President Barack Obama said the U.S. will continue to support Israel in its battle against Palestinian missiles, as Prime Minister Benjamin Netanyahu warned that the country was ready to broaden its Gaza operation.

“We are fully supportive of Israel’s right to defend itself from missiles landing on people’s homes and workplaces and potentially killing civilians, and we will continue to support Israel’s right to defend itself,” Obama said at a press conference in Bangkok, where he began a three-nation trip that will include the first visit by a sitting U.S. president to Myanmar.

“There’s no country on Earth that would tolerate missiles raining down on its citizens,” Obama said.

Obama’s comments in Bangkok came hours after Netanyahu told his cabinet that the Israeli military is prepared for a “significant expansion of its operations” in Gaza. “We are exacting a heavy price from Hamas,” he said.

Israel deployed tanks near the border, threatening the first ground invasion of Gaza since the attack in December 2008 that killed more than 1,100 Palestinians. Israel says its military goal is to make Palestinians stop firing the hundreds of rockets from the Hamas-controlled territory that have killed three Israelis.

The U.S., Israel and the European Union consider Hamas a terrorist group.

Turkish Prime Minister Recep Tayyip Erdogan today called on Israel and Palestinians to enter a cease-fire within 24 hours.

‘Preferred’ Solution

Obama said that his message to Erdogan, as well as Egyptian President Mohamed Mursi, was that it would be “preferred” if Israel could deter missiles from landing in its territory without ramping up military activity in Gaza. “That’s not just preferable to the people of Gaza, that’s also preferable to Israelis,” he said.

“We are going to have to see what kind of progress we can make in the next 24, 36, 48 hours,” Obama said.

Obama made clear that a lasting peace would only be achieved when both Israelis and Palestinians worked toward a two-state solution.

The conflict threatens a region still unbalanced after a wave of popular uprisings last year, including one in Israel’s neighbor Syria that has turned into a civil war.
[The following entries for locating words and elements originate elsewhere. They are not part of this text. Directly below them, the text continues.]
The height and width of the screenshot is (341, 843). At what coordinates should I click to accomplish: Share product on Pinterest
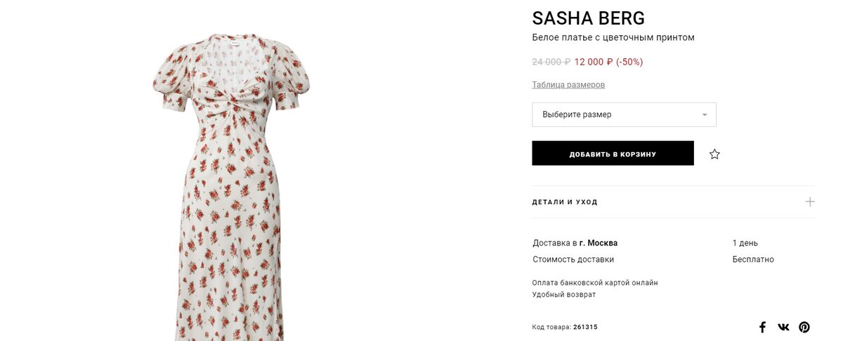(804, 327)
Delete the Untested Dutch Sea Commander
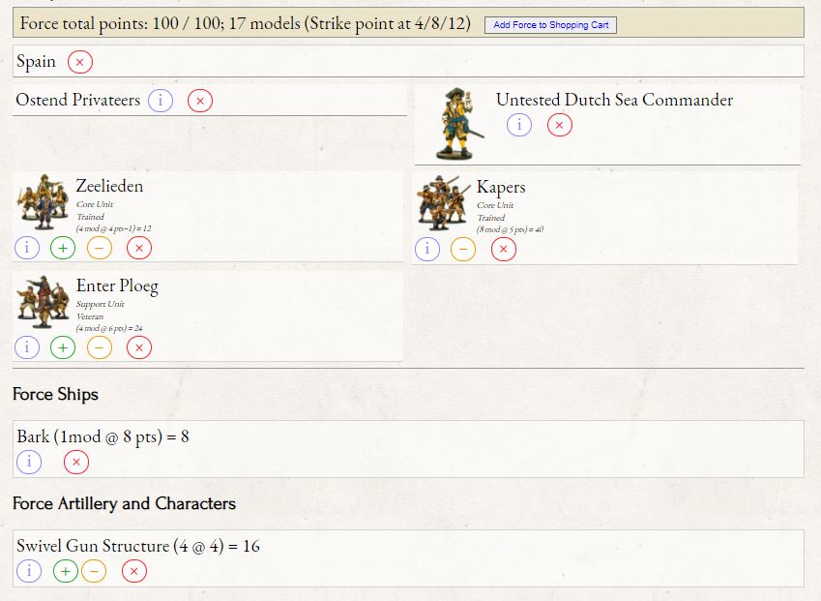 559,125
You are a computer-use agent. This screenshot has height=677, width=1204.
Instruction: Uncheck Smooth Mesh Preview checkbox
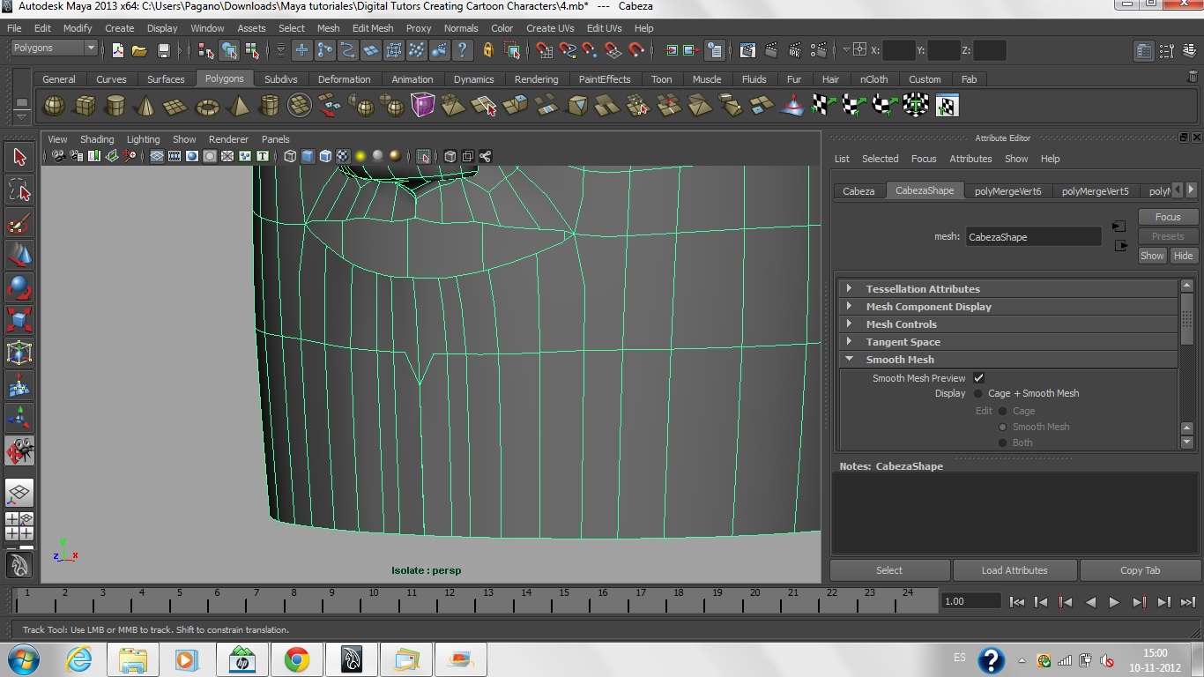pos(978,378)
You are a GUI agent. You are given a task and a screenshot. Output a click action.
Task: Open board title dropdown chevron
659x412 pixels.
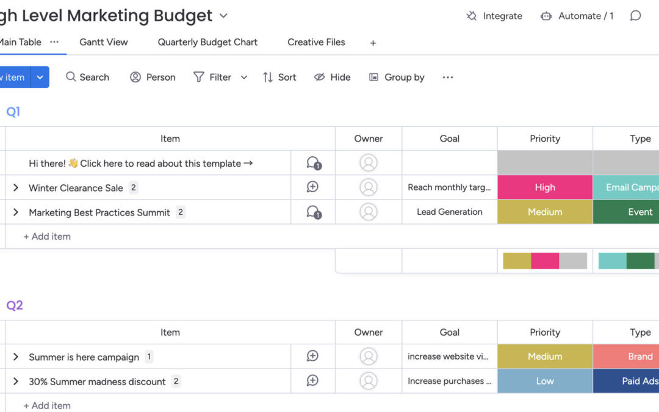pos(223,16)
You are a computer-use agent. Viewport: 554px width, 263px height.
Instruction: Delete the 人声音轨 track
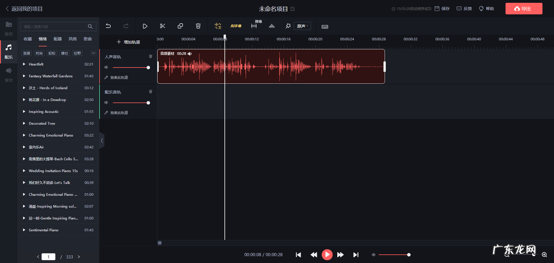[x=150, y=56]
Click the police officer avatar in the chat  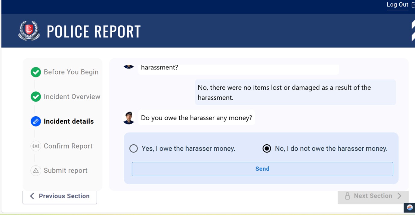[x=129, y=118]
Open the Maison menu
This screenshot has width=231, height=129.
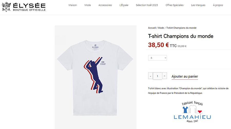coord(73,5)
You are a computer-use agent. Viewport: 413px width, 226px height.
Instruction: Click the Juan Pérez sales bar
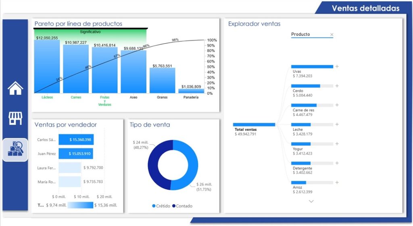pyautogui.click(x=76, y=153)
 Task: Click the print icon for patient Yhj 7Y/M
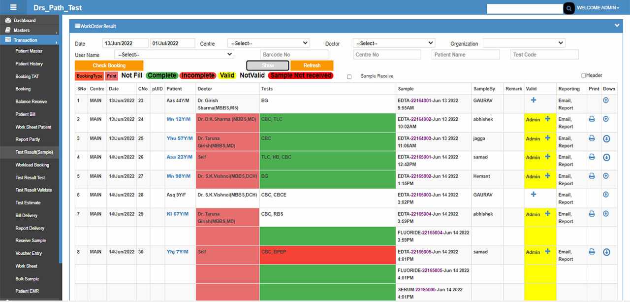[592, 252]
Yesterday’s comment by Mursi, that there were indications an agreement to halt the violence may be reached, were undermined by air-raid sirens and loud booms over Tel Aviv today. Two rockets were intercepted by Israel’s Iron Dome missile defense system. A rocket landed in Jerusalem on Nov. 16, the first such attack in decades.

Casualties Mount

Israeli air assaults yesterday killed 15 Palestinians, lifting the toll since Nov. 14 to 45, including 13 civilians and an 11-month-old child, Ashraf al-Qedra of the Gaza health ministry said.

A rocket hit the sea south of Tel Aviv on Nov. 15 and another landed near Jerusalem the following day, the first such attack in decades.

Israeli forces fired artillery shells early today in the Golan Heights after gunfire from Syria hit an army vehicle, Agence France-Presse reported, citing an Israeli military spokeswoman. The firing on the Israeli vehicle didn’t cause any injuries, AFP cited the spokeswoman as saying.

Israeli missiles struck a Hamas media center in central Gaza early today, Al Arabiya television reported.

The U.S., Israel and the European Union consider Hamas a terrorist organization.

“If we are serious about wanting to resolve this situation,” Obama said. “It starts with no more missiles fired into Israel’s territory.”